Appointed by the pope on June 4, 2010 as Coadjutor Bishop of Trenton, then-Father O’Connell was concluding his 12th and final year as president of The Catholic University of America, Washington, the national university of the Catholic Church in the United States. A priest of the Eastern Province of the Congregation of the Mission, also known as the Vincentians, Father O’Connell was ordained to the episcopacy July 30 by Bishop Smith in the presence of more than 1,000 loved ones and well wishers gathered in St. Mary of the Assumption Cathedral, Trenton. Archbishop John J. Myers of Newark, and then-Archbishop Donald W. Wuerl of Washington (who has since been named a cardinal) served as co-ordaining bishops.

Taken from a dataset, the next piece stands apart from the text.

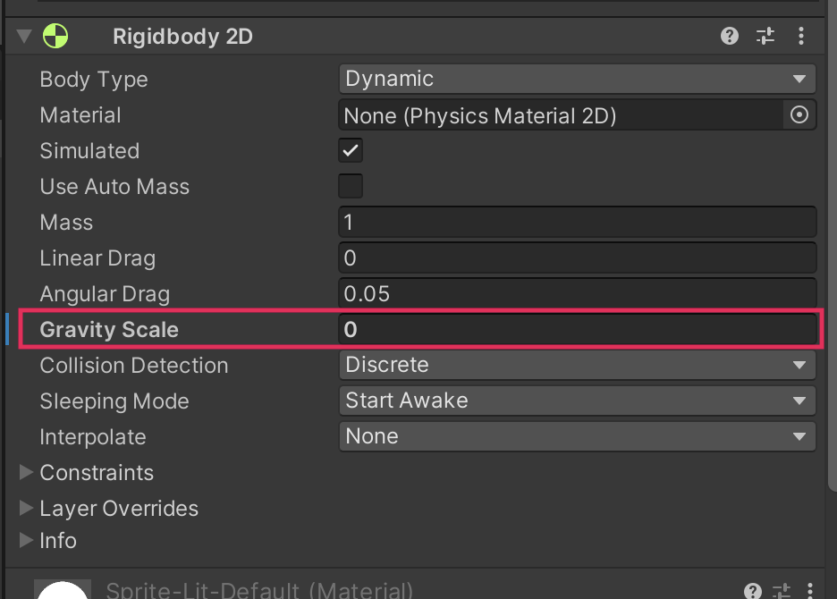Open Rigidbody 2D preset selector icon
Image resolution: width=837 pixels, height=599 pixels.
tap(765, 37)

Bishop O’Connell responded to the Dec. 1 announcement in a message to the clergy, religious and laity of the diocese, referring to his new ministry as “an awesome responsibility that I accept with humility and gratitude.” He said of Bishop Smith: “I offer him our profound gratitude as well as our abiding love, prayer and support. So much good has been accomplished in our diocese thanks to his wisdom, strong leadership and steady hand over these years.”
Asking for the support of the clergy, religious and lay ministers in emulating his episcopal motto -- to serve and not to be served (Mark 10:45) -- and acknowledging that as a successor to the apostles, the “responsibility that now falls to me is a profound one,” Bishop O’Connell stated, “Although the future is uncertain and I know that it will bring unique and, at times, difficult challenges, I face it with faith ‘in him who strengthens me (Philippians 4:13).”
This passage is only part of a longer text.